→ **Goal**: Rewrite the lines from the one containing "How do I perform: Click the" through the one containing "click(188, 70)", changing "Weight" to "Price" and leaving everything else as it is. Give only those lines.

→ **Source records**:
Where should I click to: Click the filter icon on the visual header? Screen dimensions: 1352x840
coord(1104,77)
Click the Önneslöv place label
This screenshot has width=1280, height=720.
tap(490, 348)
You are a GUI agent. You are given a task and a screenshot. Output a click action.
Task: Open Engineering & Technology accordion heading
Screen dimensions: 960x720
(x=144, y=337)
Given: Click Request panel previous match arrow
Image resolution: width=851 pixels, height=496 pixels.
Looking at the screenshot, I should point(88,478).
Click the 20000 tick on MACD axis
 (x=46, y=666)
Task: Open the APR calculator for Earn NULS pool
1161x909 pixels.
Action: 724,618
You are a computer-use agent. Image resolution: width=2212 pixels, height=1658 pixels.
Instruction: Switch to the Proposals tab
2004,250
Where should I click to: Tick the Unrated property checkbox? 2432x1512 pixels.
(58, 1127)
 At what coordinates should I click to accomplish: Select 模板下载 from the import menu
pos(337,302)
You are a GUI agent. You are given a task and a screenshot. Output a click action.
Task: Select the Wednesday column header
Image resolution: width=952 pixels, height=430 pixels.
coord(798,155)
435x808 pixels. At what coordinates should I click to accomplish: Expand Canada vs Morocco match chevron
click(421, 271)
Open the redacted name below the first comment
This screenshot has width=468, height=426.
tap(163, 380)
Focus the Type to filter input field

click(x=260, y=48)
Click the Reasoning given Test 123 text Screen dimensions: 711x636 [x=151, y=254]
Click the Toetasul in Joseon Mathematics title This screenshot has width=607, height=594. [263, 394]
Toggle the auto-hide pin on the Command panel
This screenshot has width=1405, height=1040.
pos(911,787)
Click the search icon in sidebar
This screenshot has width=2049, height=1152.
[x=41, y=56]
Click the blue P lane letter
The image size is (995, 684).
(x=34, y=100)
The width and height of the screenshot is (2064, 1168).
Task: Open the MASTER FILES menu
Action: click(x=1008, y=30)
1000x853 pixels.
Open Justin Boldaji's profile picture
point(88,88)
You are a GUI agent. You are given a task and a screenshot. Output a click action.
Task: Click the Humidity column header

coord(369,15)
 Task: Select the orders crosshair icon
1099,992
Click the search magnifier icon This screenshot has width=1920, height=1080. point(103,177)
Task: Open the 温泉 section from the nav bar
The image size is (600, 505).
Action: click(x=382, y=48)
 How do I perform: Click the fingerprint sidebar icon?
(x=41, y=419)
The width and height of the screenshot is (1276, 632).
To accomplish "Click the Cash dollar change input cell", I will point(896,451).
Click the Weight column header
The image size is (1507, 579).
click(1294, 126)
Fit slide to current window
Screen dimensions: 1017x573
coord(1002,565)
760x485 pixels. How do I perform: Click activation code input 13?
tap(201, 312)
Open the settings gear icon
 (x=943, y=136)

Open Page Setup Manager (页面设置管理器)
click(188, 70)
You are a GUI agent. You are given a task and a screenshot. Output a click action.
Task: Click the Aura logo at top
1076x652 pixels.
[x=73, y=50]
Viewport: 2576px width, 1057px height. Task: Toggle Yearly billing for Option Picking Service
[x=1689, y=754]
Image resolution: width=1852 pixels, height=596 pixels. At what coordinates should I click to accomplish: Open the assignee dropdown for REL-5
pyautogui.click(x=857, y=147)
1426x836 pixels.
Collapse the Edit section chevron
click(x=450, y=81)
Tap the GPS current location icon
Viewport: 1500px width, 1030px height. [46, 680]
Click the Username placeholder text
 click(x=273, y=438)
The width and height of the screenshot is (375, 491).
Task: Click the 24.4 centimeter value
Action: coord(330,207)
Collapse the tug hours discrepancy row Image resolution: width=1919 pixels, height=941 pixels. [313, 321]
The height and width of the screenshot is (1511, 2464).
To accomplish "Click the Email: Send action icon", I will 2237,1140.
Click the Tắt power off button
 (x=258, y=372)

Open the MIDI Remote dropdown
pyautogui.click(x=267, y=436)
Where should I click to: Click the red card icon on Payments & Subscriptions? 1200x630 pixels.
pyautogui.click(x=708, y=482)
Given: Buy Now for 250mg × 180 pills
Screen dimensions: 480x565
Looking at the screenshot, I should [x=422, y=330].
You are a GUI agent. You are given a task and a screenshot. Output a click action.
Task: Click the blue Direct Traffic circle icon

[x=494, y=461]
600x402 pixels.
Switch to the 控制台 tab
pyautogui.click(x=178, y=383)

→ **Task answer**:
 How do I perform: Click the fingerprint sidebar icon?
(x=41, y=419)
The width and height of the screenshot is (1276, 632).
To accomplish "Click the Cash dollar change input cell", I will point(896,451).
Click the Price column header
The image size is (1507, 579).
click(1294, 126)
Fit slide to current window
Screen dimensions: 1017x573
coord(1002,565)
760x485 pixels. How do I perform: Click activation code input 13?
tap(201, 312)
Open the settings gear icon
 (x=943, y=136)

Open Page Setup Manager (页面设置管理器)
click(188, 70)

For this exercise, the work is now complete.